» **Work to complete**: Pull out every one of the items below and write each line again word for word, with nothing changed or left out.

Saved entries
-*-

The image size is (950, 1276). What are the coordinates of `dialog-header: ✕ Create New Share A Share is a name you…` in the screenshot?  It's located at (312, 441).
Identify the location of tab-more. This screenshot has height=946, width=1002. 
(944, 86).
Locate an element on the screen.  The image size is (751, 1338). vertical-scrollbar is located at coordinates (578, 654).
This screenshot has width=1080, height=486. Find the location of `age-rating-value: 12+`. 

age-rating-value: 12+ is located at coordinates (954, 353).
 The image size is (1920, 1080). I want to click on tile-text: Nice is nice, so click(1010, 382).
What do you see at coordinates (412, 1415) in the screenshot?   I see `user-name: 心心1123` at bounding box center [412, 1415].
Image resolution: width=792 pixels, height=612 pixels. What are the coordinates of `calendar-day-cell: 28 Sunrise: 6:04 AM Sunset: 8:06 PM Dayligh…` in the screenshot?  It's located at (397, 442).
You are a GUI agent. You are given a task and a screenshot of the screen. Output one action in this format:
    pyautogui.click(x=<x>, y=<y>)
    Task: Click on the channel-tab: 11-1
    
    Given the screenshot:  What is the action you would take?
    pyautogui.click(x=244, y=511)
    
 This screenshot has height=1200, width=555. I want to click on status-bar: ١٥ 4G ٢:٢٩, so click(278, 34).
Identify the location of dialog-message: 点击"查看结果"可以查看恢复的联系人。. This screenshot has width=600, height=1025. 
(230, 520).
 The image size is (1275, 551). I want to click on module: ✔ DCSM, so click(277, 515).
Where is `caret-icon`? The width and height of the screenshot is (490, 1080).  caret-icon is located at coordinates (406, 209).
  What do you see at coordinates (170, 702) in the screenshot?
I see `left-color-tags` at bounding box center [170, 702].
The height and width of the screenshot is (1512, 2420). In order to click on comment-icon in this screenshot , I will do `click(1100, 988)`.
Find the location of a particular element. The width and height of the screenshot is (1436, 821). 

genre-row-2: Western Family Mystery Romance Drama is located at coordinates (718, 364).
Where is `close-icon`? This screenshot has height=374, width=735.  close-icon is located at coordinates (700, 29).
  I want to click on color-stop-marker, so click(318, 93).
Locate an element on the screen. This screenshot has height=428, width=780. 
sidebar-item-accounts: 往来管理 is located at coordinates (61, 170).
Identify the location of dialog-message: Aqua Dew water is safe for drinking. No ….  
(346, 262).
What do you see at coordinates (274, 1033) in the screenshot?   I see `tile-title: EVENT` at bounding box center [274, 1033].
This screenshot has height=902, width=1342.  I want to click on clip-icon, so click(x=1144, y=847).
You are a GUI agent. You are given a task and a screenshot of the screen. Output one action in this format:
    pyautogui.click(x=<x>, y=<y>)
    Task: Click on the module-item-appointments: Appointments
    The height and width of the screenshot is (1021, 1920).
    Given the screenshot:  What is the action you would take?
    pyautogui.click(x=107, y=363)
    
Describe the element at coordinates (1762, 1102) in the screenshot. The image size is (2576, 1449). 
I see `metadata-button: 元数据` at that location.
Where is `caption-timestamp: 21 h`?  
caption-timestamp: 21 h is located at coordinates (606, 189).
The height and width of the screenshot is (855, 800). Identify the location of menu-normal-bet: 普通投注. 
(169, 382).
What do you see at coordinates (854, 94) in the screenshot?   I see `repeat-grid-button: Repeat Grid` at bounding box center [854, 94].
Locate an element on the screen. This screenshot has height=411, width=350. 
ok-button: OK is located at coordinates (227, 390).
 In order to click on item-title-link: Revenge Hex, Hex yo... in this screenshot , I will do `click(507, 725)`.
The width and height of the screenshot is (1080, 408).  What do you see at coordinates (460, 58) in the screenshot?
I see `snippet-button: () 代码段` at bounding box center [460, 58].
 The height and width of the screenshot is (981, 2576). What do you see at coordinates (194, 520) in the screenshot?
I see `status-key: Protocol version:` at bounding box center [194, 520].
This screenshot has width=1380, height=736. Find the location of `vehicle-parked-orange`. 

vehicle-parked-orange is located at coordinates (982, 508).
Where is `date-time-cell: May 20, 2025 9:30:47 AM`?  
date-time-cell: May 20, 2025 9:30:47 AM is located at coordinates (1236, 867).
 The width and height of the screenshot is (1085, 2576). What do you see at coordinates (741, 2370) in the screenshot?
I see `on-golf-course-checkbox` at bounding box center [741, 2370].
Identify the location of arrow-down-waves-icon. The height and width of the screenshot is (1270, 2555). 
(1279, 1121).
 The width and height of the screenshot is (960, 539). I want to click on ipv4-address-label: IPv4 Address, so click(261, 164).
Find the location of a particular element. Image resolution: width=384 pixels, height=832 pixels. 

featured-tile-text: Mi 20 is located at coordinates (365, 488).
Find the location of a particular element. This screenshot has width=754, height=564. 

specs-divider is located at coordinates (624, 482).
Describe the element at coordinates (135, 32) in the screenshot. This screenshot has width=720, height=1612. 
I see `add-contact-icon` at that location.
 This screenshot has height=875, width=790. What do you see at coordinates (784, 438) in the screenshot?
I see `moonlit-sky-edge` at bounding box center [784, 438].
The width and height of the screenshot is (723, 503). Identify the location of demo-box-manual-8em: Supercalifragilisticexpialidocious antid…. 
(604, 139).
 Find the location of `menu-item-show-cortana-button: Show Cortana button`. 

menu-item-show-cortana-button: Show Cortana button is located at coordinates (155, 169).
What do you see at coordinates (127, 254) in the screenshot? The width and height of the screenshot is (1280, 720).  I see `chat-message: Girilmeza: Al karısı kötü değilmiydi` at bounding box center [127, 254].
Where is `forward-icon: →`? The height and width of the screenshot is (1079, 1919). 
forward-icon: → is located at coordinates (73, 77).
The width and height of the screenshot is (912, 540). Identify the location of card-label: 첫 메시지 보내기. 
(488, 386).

-*-

» **Solution to this task**:
The image size is (950, 1276). What are the coordinates of `dialog-header: ✕ Create New Share A Share is a name you…` in the screenshot?  It's located at (312, 441).
Identify the location of tab-more. This screenshot has height=946, width=1002. 
(944, 86).
Locate an element on the screen.  The image size is (751, 1338). vertical-scrollbar is located at coordinates (578, 654).
This screenshot has width=1080, height=486. Find the location of `age-rating-value: 12+`. 

age-rating-value: 12+ is located at coordinates (954, 353).
 The image size is (1920, 1080). I want to click on tile-text: Nice is nice, so click(1010, 382).
What do you see at coordinates (412, 1415) in the screenshot?   I see `user-name: 心心1123` at bounding box center [412, 1415].
Image resolution: width=792 pixels, height=612 pixels. What are the coordinates of `calendar-day-cell: 28 Sunrise: 6:04 AM Sunset: 8:06 PM Dayligh…` in the screenshot?  It's located at (397, 442).
You are a GUI agent. You are given a task and a screenshot of the screen. Output one action in this format:
    pyautogui.click(x=<x>, y=<y>)
    Task: Click on the channel-tab: 11-1
    
    Given the screenshot:  What is the action you would take?
    pyautogui.click(x=244, y=511)
    
 This screenshot has height=1200, width=555. I want to click on status-bar: ١٥ 4G ٢:٢٩, so click(278, 34).
Identify the location of dialog-message: 点击"查看结果"可以查看恢复的联系人。. This screenshot has width=600, height=1025. 
(230, 520).
 The image size is (1275, 551). I want to click on module: ✔ DCSM, so click(277, 515).
Where is `caret-icon`? The width and height of the screenshot is (490, 1080).  caret-icon is located at coordinates (406, 209).
  What do you see at coordinates (170, 702) in the screenshot?
I see `left-color-tags` at bounding box center [170, 702].
The height and width of the screenshot is (1512, 2420). In order to click on comment-icon in this screenshot , I will do `click(1100, 988)`.
Find the location of a particular element. The width and height of the screenshot is (1436, 821). 

genre-row-2: Western Family Mystery Romance Drama is located at coordinates (718, 364).
Where is `close-icon`? This screenshot has height=374, width=735.  close-icon is located at coordinates (700, 29).
  I want to click on color-stop-marker, so click(318, 93).
Locate an element on the screen. This screenshot has height=428, width=780. 
sidebar-item-accounts: 往来管理 is located at coordinates (61, 170).
Identify the location of dialog-message: Aqua Dew water is safe for drinking. No ….  
(346, 262).
What do you see at coordinates (274, 1033) in the screenshot?   I see `tile-title: EVENT` at bounding box center [274, 1033].
This screenshot has height=902, width=1342.  I want to click on clip-icon, so click(x=1144, y=847).
You are a GUI agent. You are given a task and a screenshot of the screen. Output one action in this format:
    pyautogui.click(x=<x>, y=<y>)
    Task: Click on the module-item-appointments: Appointments
    The height and width of the screenshot is (1021, 1920).
    Given the screenshot:  What is the action you would take?
    pyautogui.click(x=107, y=363)
    
Describe the element at coordinates (1762, 1102) in the screenshot. The image size is (2576, 1449). 
I see `metadata-button: 元数据` at that location.
Where is `caption-timestamp: 21 h`?  
caption-timestamp: 21 h is located at coordinates (606, 189).
The height and width of the screenshot is (855, 800). Identify the location of menu-normal-bet: 普通投注. 
(169, 382).
What do you see at coordinates (854, 94) in the screenshot?   I see `repeat-grid-button: Repeat Grid` at bounding box center [854, 94].
Locate an element on the screen. This screenshot has height=411, width=350. 
ok-button: OK is located at coordinates (227, 390).
 In order to click on item-title-link: Revenge Hex, Hex yo... in this screenshot , I will do `click(507, 725)`.
The width and height of the screenshot is (1080, 408).  What do you see at coordinates (460, 58) in the screenshot?
I see `snippet-button: () 代码段` at bounding box center [460, 58].
 The height and width of the screenshot is (981, 2576). What do you see at coordinates (194, 520) in the screenshot?
I see `status-key: Protocol version:` at bounding box center [194, 520].
This screenshot has width=1380, height=736. Find the location of `vehicle-parked-orange`. 

vehicle-parked-orange is located at coordinates (982, 508).
Where is `date-time-cell: May 20, 2025 9:30:47 AM`?  
date-time-cell: May 20, 2025 9:30:47 AM is located at coordinates (1236, 867).
 The width and height of the screenshot is (1085, 2576). What do you see at coordinates (741, 2370) in the screenshot?
I see `on-golf-course-checkbox` at bounding box center [741, 2370].
Identify the location of arrow-down-waves-icon. The height and width of the screenshot is (1270, 2555). 
(1279, 1121).
 The width and height of the screenshot is (960, 539). I want to click on ipv4-address-label: IPv4 Address, so click(261, 164).
Find the location of a particular element. Image resolution: width=384 pixels, height=832 pixels. 

featured-tile-text: Mi 20 is located at coordinates (365, 488).
Find the location of a particular element. This screenshot has width=754, height=564. 

specs-divider is located at coordinates (624, 482).
Describe the element at coordinates (135, 32) in the screenshot. This screenshot has width=720, height=1612. 
I see `add-contact-icon` at that location.
 This screenshot has height=875, width=790. What do you see at coordinates (784, 438) in the screenshot?
I see `moonlit-sky-edge` at bounding box center [784, 438].
The width and height of the screenshot is (723, 503). Identify the location of demo-box-manual-8em: Supercalifragilisticexpialidocious antid…. 
(604, 139).
 Find the location of `menu-item-show-cortana-button: Show Cortana button`. 

menu-item-show-cortana-button: Show Cortana button is located at coordinates (155, 169).
What do you see at coordinates (127, 254) in the screenshot? The width and height of the screenshot is (1280, 720).  I see `chat-message: Girilmeza: Al karısı kötü değilmiydi` at bounding box center [127, 254].
Where is `forward-icon: →`? The height and width of the screenshot is (1079, 1919). 
forward-icon: → is located at coordinates (73, 77).
The width and height of the screenshot is (912, 540). Identify the location of card-label: 첫 메시지 보내기. 
(488, 386).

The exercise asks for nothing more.